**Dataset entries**
==========
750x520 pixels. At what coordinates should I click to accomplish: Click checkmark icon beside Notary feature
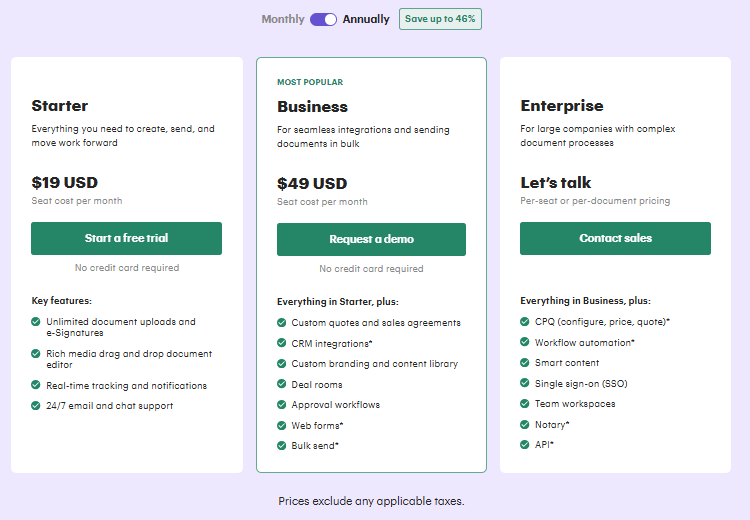click(x=525, y=424)
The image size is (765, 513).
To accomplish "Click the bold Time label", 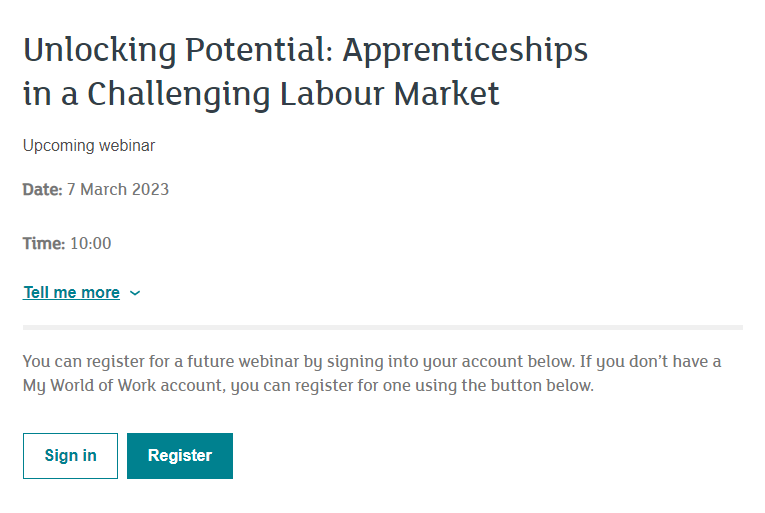I will point(44,243).
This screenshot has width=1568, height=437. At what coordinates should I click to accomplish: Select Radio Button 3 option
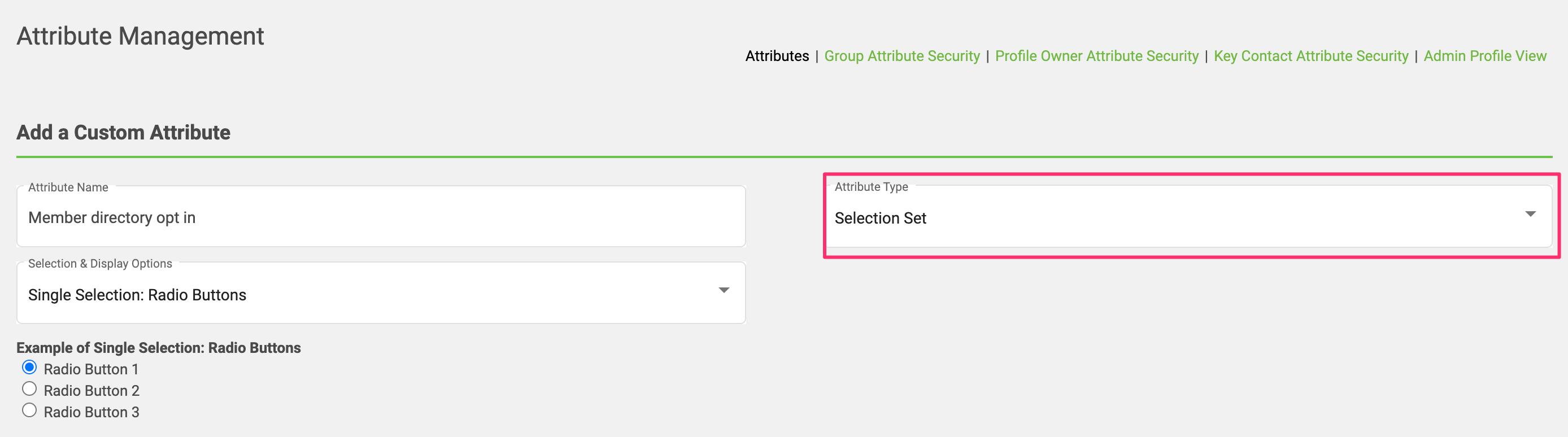[x=29, y=410]
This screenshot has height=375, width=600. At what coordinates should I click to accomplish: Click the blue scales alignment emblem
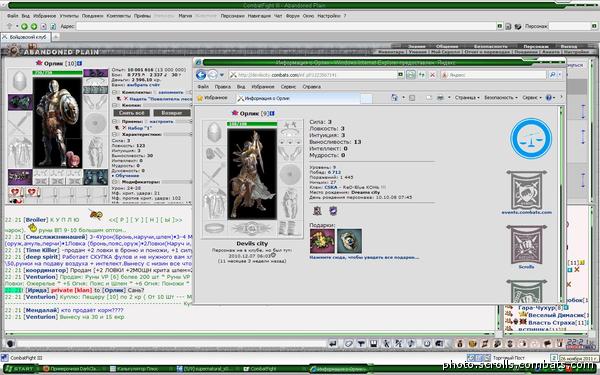pyautogui.click(x=531, y=139)
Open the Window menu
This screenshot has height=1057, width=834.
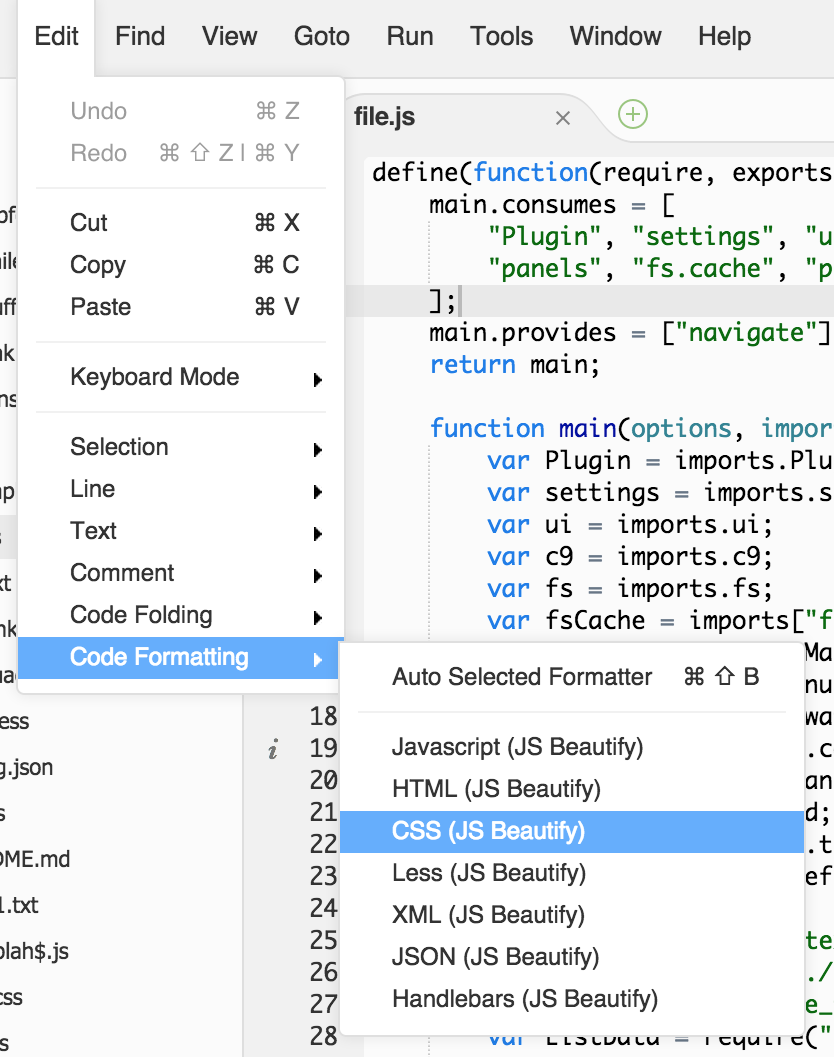pos(615,36)
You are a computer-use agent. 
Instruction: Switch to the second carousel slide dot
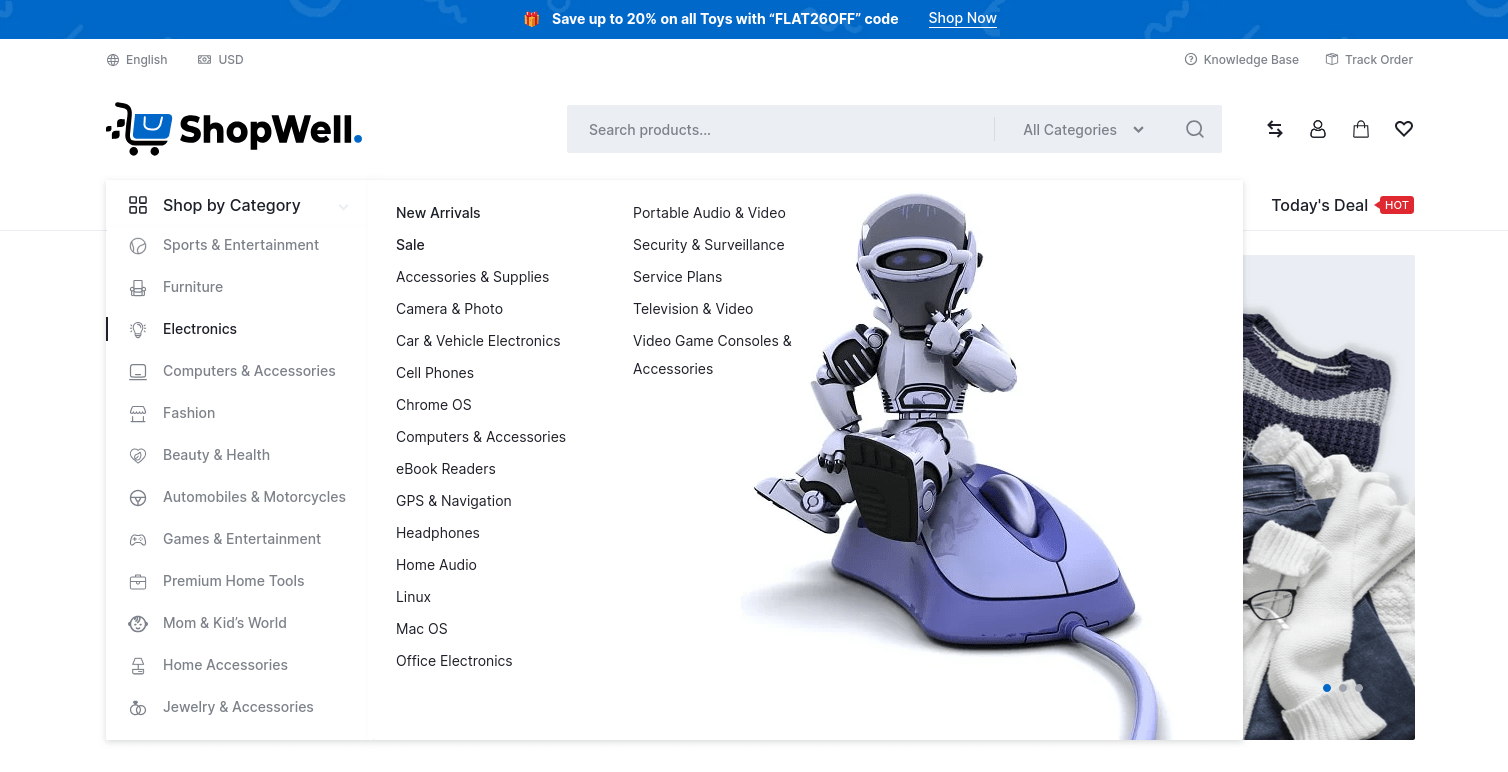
==========
**REQUIRED ACTION**
Restate word for word the lines that begin at the one containing "This screenshot has height=1057, width=834." and end with the final line of the records. Pictures stay out.

**TASK RESULT**
This screenshot has height=1057, width=834.
pos(615,36)
You are a computer-use agent. 
Instruction: Switch to the second carousel slide dot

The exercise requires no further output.